Point-and-shoot camera in hand, glass bangles clinking, the homemaker explored her surroundings for the first time. Sure, she would step out for household purchases, or to lighten her husband Venkatesh’s load of bags, or for small rituals. But she was mostly at home. For Anuradha, her house was a shell where she raised two daughters and a son, sending the girls to junior college and the boy to high school. But if it cocooned her and kept her safe, home had also alienated her from a social life. She realised this when the camera opened its aperture to her.

“I’d never been outdoors [for any length of time] since marriage,” she says. It was Ganeshotsav 2013, the city’s most popular festival, followed by Navratri, and the outdoors was welcoming of photographers. At home, though, her mother-in-law was sceptical of the pursuit. “My saas told me, ‘Do anything you want, it’s not like anyone will give a damn about you.’ I went out nonetheless, and when I told her I was doing photography, she smiled,” Jogalamallu says, smiling herself.

She seemed elated to see her work featured in a limited-edition photobook titled Ladies Only: Stories For All, brought out at an exhibition at Art Loft, an upscale eatery and gallery in tony Bandra, worlds apart from Dharavi, the shantytown—the largest in Asia—that she calls home. She attended the opening of the exhibition, which featured her work along with that of her four homemaker neighbours, and discussed her conservative environment.

The photos in the book range from gritty photographs of people against shanty-studded backgrounds and sensitive non-kitschy portraits of the five photo-enthusiasts, to reflective studies of household objects hung on walls, and of ornaments in daily use arranged on a flat surface, which served as explorations of female identity.

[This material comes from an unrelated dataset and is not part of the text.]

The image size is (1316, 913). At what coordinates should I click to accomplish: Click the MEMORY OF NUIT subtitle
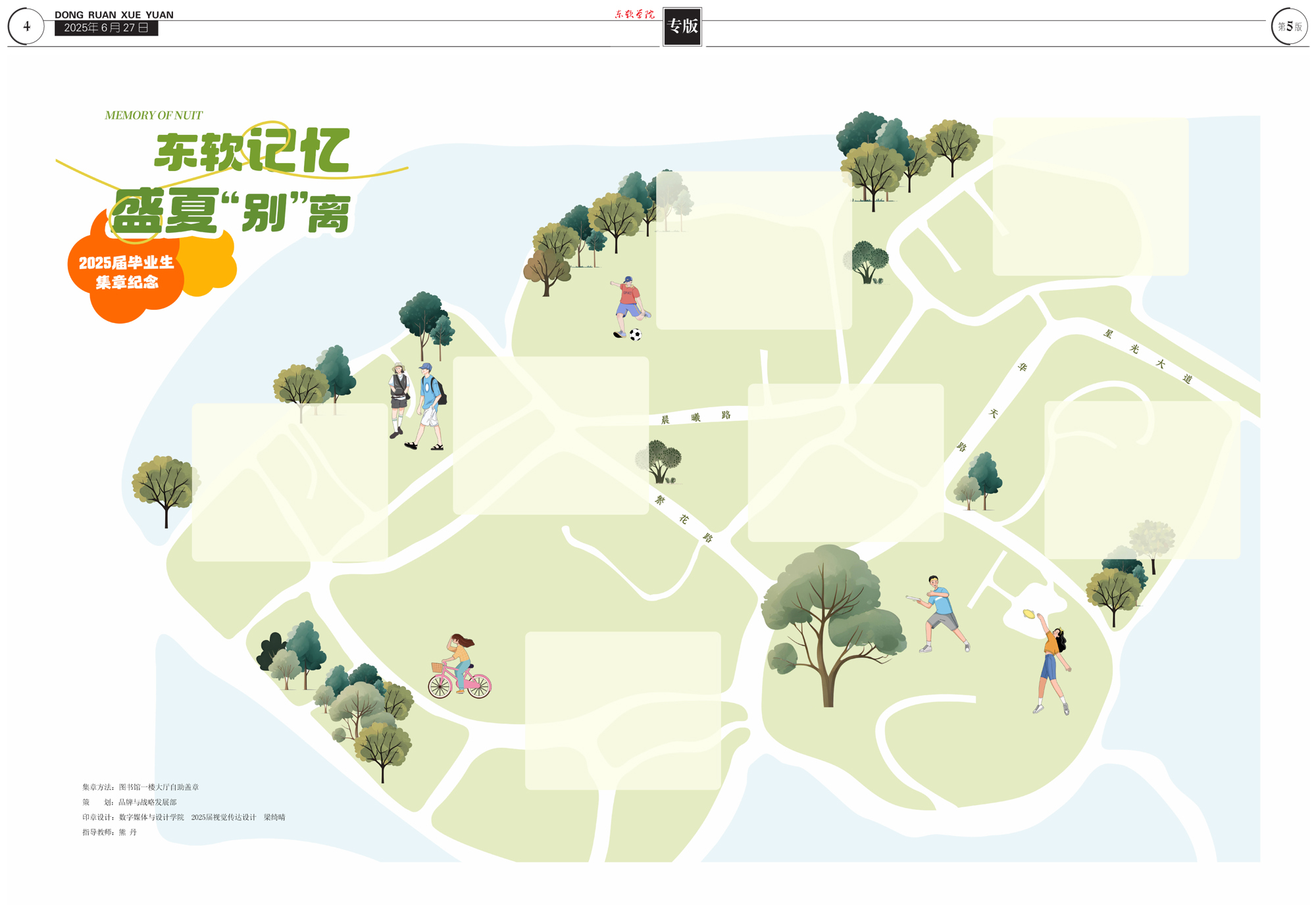[x=153, y=115]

Many photographs feature the children of Dharavi, negotiating its congested and polluted spaces with the matter-of-factness only children can muster.

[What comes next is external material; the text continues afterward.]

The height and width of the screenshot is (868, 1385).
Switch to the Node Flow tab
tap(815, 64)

In one photograph, a schoolboy hangs from the top bar of a public swing while a few girls next to him strain to reach up, reluctant to jump. It’s a perfectly timed shot that provokes questions about the kind of conditioning that makes girls keep their feet planted on the ground.

Another photograph features a papad-maker in Dharavi sitting by her drying products as she examines the imitation jewellery offered to her by an itinerant peddler. It is taken from above, and the angle contributes to the photograph’s empathetic—but not maudlin—statement. Together, the photos offer an insider’s view of Dharavi, calm and uncontrived, decongesting the place of its Slumdog Millionaire-style mythologisation.

Visitors to the art gallery range from artsy Bombayites to foreign expats, all of whom seem taken by the women’s back stories. If photography’s cause is to freeze time and bridge distances between people, the exhibition was deeply heartening.

The five participants used Canon and Nikon point-and-shoot cameras—the most basic models—for four precious hours a week, five weeks in all. They were tutored in camera operation, taught “how to use the zoom, what is background and how to replay photos”, says Jogalamallu. But the women were not primed with aesthetic value judgements. “[The tutors] had us take photographs the way we wanted,” says Shobha Sonawane, 32. “When someone tells you, ‘Don’t take photos like that’, you make a mistake.” Sonawane’s story defies stereotype. She is a homemaker with a class nine education who uses Facebook chat to contact her husband. Sonawane’s husband Tushar has a blue-collar job in Dubai that keeps him away for 11 months a year. Her husband took the Dubai job because it gave a huge upgrade to his four-figure salary—he now makes Rs 60,000 a month, sending most of it to Shobha.

The long-distance relationship has its baggage and tensions, which were compounded by her pursuit of photography, if only for five weeks. “When he was leaving, I told him, ‘Trust this bindi on my forehead; if you want, I’ll not even go outdoors’.” She confined herself to her house. The result: “I felt locked up.” He was jittery about her going out for photography. “I told him: ‘At least shut up for two days a week’. Then he came home [on annual leave] and said, ‘Take my picture as well’.” He has acknowledged her as the family photographer for festive occasions.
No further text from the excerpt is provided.